Mittwoch, 5. Januar 2011

BAUMGESICHT - HAUBENPINGUIN FRIEDOLIN


BAUMGESICHT
HAUBENPINGUIN 
FRIEDOLIN

Im Taunus in Oberursel 
wuchs am Urselbach die Birke 
„fröstelnde Frieda“ heran.







DIE BIRKE
FRÖSTELNDE FRIEDA
von Oberursel / Hessen

Die Birke war sehr klein und zart und sie bibberte schon, wenn auch nur das leichteste Windchen blies. Weil sie so schnell fror, war ihr im Herbst schon vor dem kommenden Winter bang und ihre feinen Blättchen zitterten, wie sonst nur Espenlaub.

Wenn es Winter wurde, 
fielen die Blätter der fröstelnden Frieda viel früher schon von den Ästen, als es die Blätter all der anderen Birken taten.



DIE BIRKENZEISIGE
in Oberursel / Hessen

Eines schönen Tages 
flog ein Schwarm Birkenzeisige 
durch die Wälder des Taunus.
Die weit gereisten Zugvögel 
landeten auf der Birken, 
die im hessischen Städtchen 
O B E R U R S E L
den Urselbach säumten

Von den Wipfeln der Bäume im schönen Taunus zwitscherten die Zeisige Lieder und Geschichten aus ihrer fernen Heimat, der tasmanischen Maquarieinsel, die sich südlich im Pazifischen Ozean aus dem Meer erhebt. 

Die Birken lauschten andächtig den Erzählungen der Birkenzeisige.
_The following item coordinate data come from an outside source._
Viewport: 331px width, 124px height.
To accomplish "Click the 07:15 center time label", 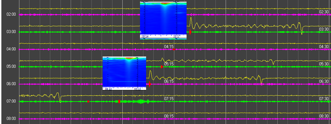I will (169, 98).
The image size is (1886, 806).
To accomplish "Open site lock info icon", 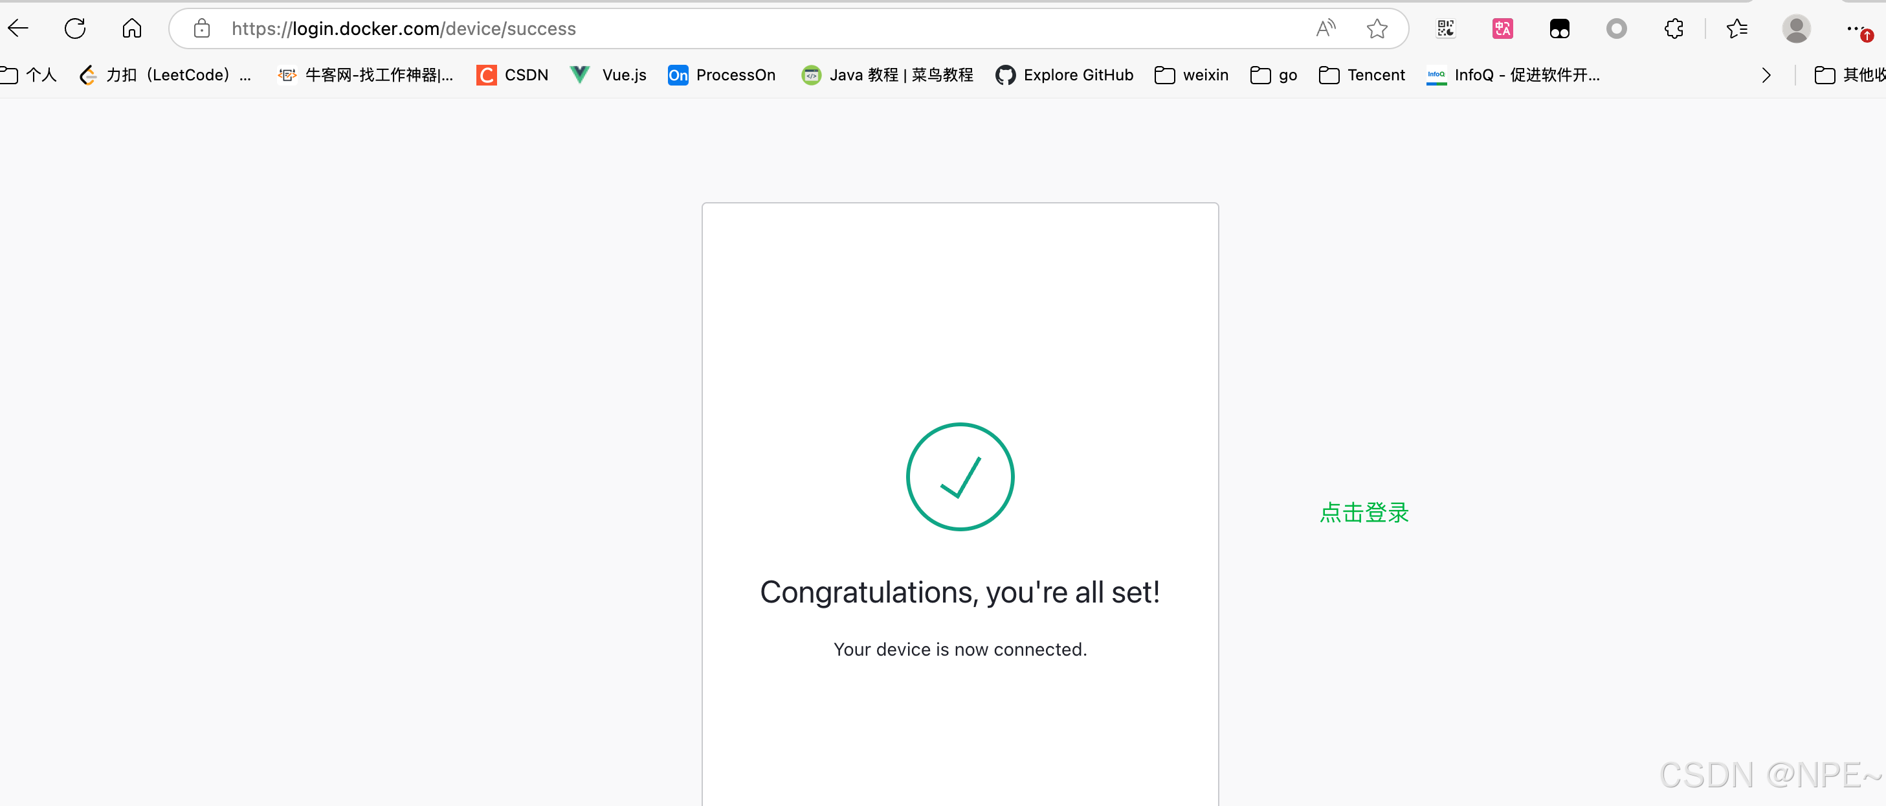I will click(x=202, y=29).
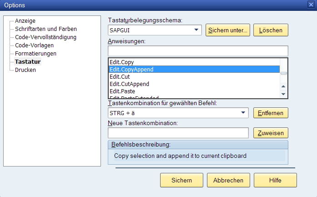
Task: Open the Tastaturbelegungsschema dropdown arrow
Action: 196,30
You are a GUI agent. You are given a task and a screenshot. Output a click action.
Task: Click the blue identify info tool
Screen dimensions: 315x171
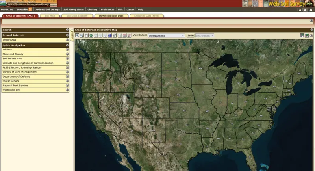tap(110, 35)
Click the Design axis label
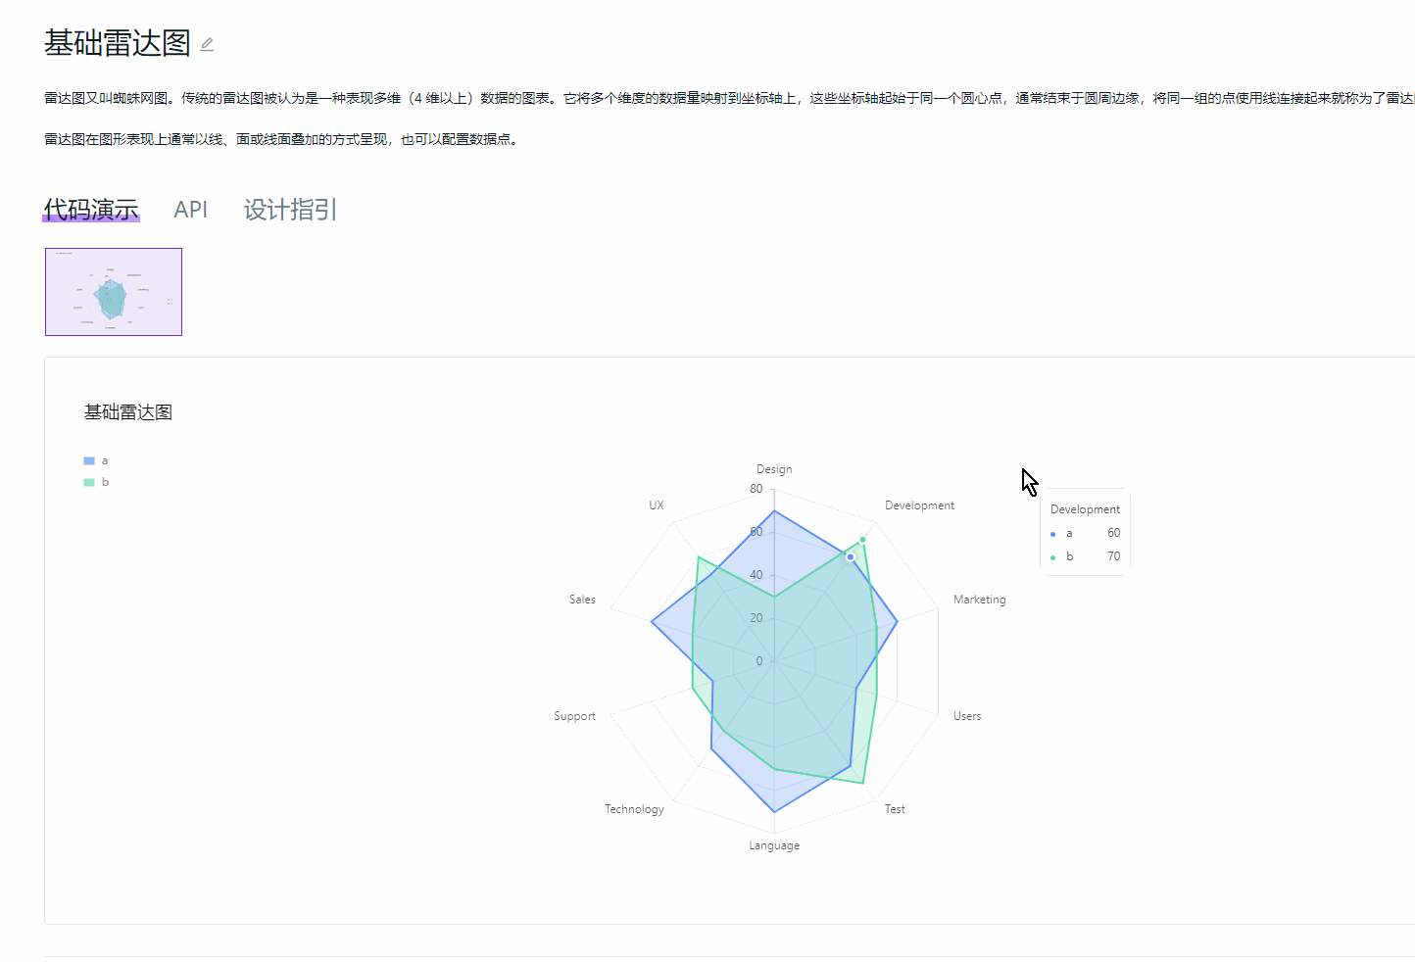The height and width of the screenshot is (962, 1415). [774, 468]
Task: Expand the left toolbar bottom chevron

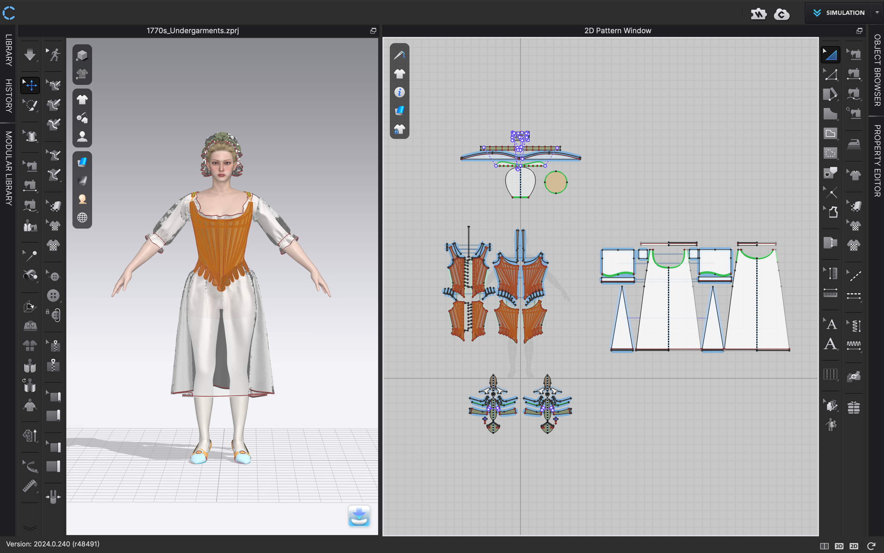Action: 30,528
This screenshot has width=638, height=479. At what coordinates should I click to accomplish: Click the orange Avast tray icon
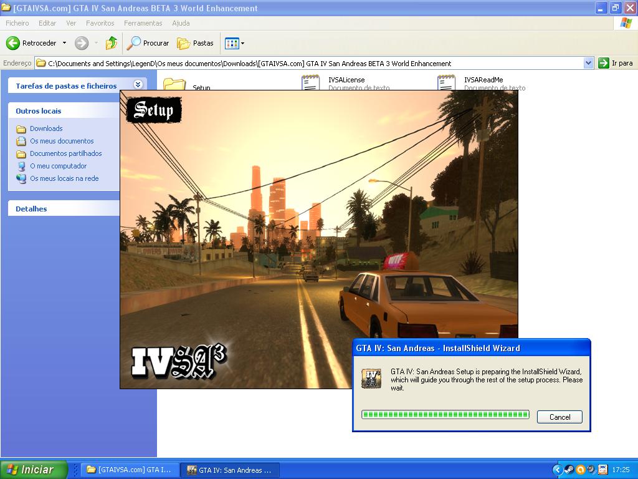coord(580,470)
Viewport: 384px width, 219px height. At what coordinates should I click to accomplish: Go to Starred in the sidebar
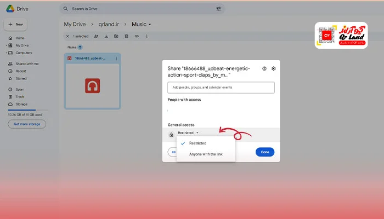pos(20,78)
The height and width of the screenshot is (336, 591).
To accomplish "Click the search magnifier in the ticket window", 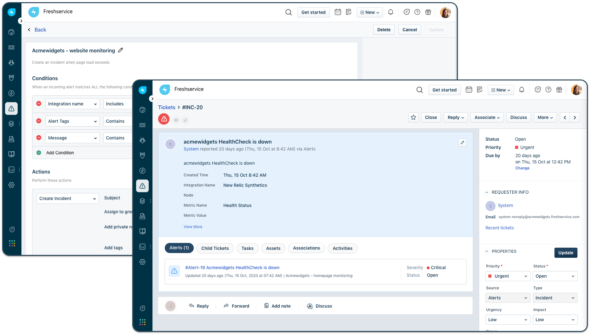I will pyautogui.click(x=420, y=90).
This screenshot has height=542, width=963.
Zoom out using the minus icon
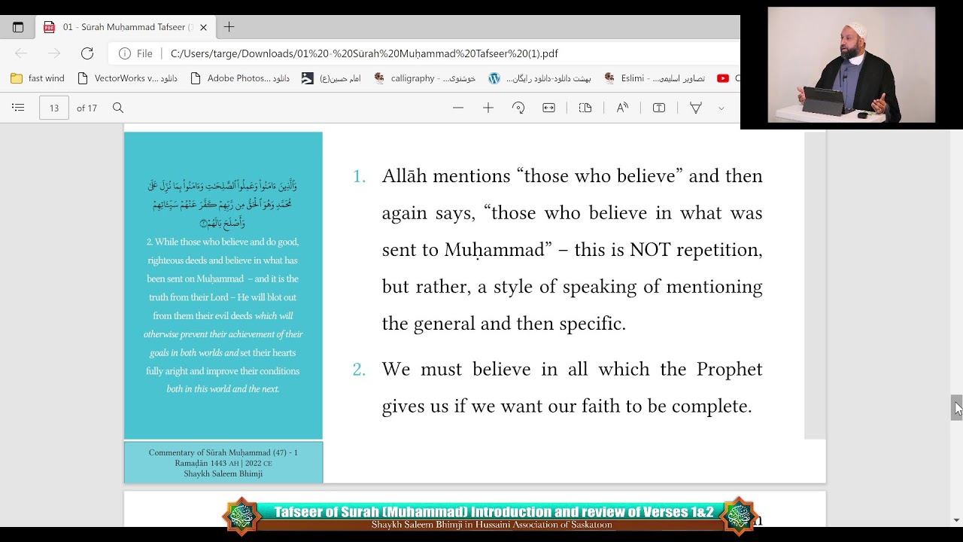pyautogui.click(x=458, y=108)
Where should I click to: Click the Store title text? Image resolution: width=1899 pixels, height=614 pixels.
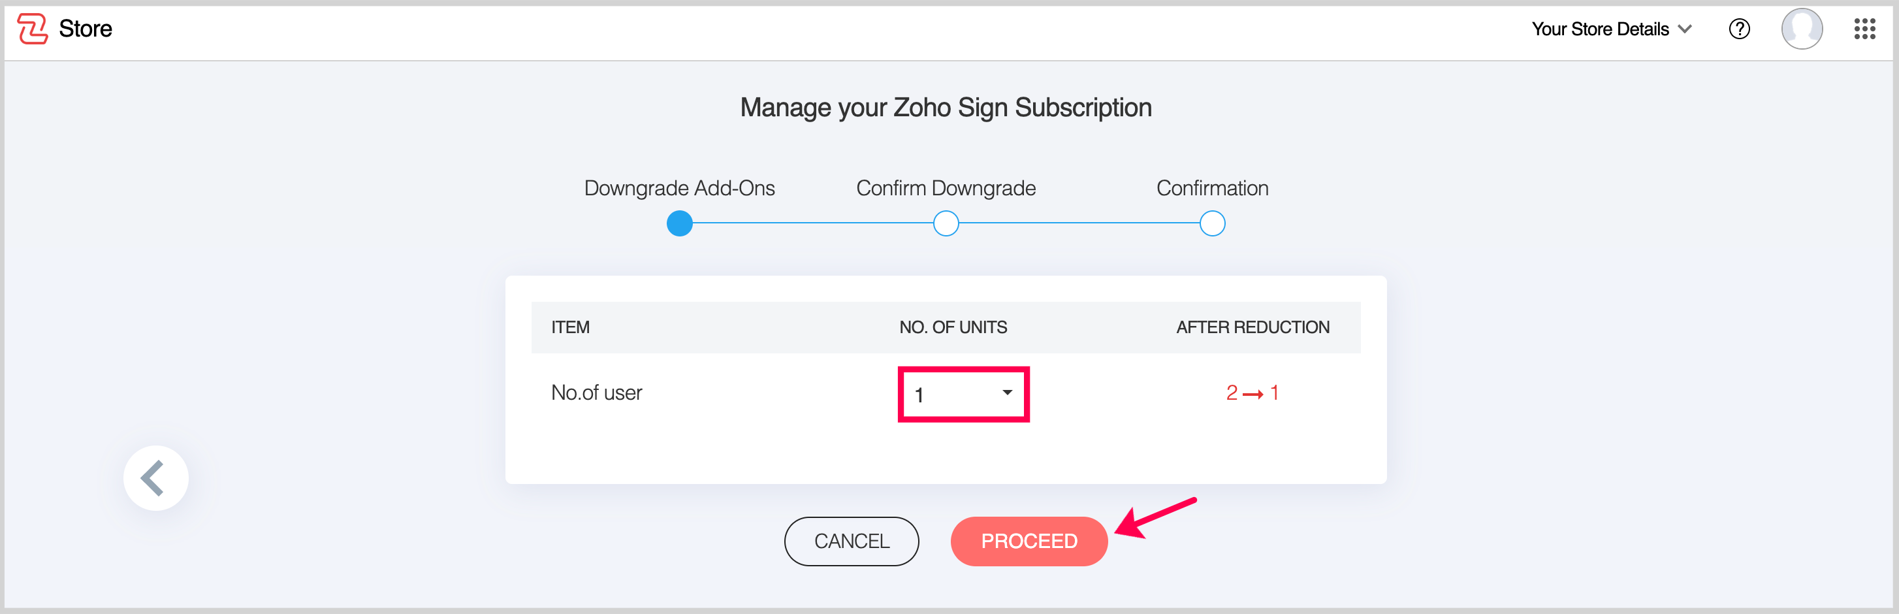click(x=86, y=29)
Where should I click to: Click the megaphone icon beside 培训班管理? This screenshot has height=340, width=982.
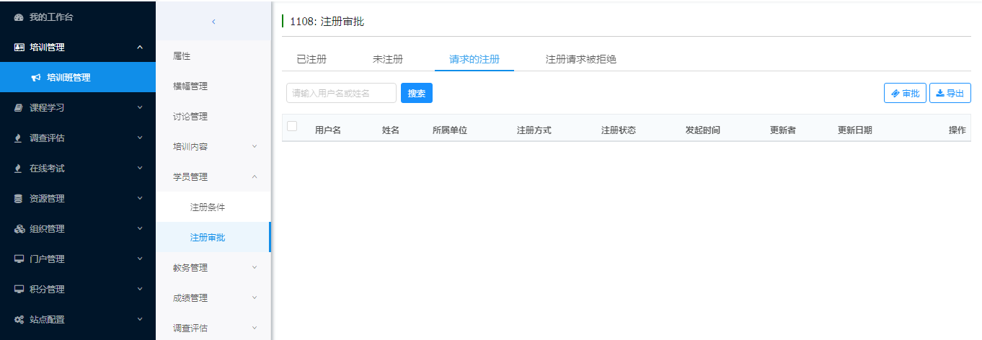36,78
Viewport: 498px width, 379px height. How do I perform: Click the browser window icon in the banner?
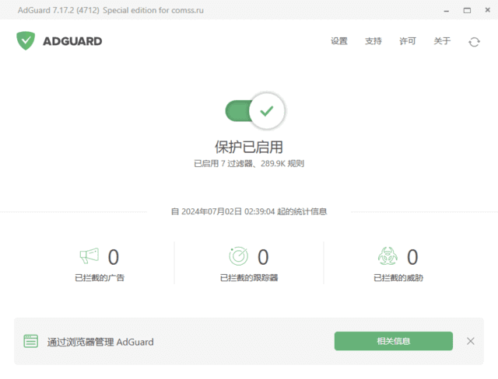31,341
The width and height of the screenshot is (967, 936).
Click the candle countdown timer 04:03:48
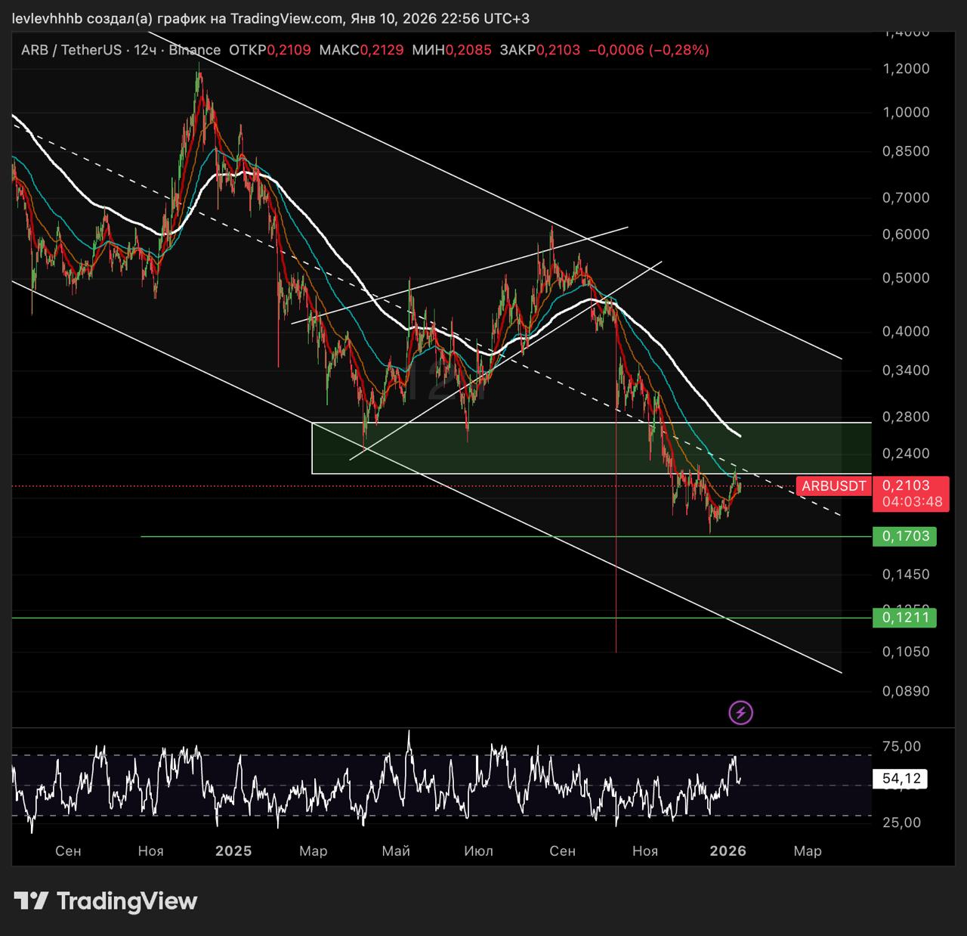(912, 501)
Die Bäume am Mühlenwanderweg und deren Bewohner erfuhren so von den Zeisigen viel über die australische, subantarktische Maquarieinsel, über die dort ansässigen Lebewesen und die klimatischen Bedingungen auf der Insel.
Als die fröstelnde Frieda zum ersten Mal von einem Birkenzeisig erfuhr, dass es auf dessen Heimatinsel flugunfähige Seevögel gibt, die sich dem Leben in extremen Kältezonen der Erde hervorragend angepasst haben, war sie so neugierig und wollte alles wissen über die Pinguine, die nicht frieren. Frieda beneidete die Pinguine um deren dicke Fettschicht und um die wasserdichten Federn, die gleichmäßig über ihren ganzen Körper verteilt sind. Wenn die Birkenzeisige sangen, hörte die kleine Birke so gespannt deren Erzählungen zu, dass sie während dieser Zeit nicht einmal bemerkte, wie kalt es war.

FRIEDOLIN 
DER HAUBENPINGUIN

Die Geschichte von „Friedolin“ dem Haubenpinguin hatte es der Birke Frieda besonders angetan, 
nicht nur wegen ihrer Namensverwandtschaft.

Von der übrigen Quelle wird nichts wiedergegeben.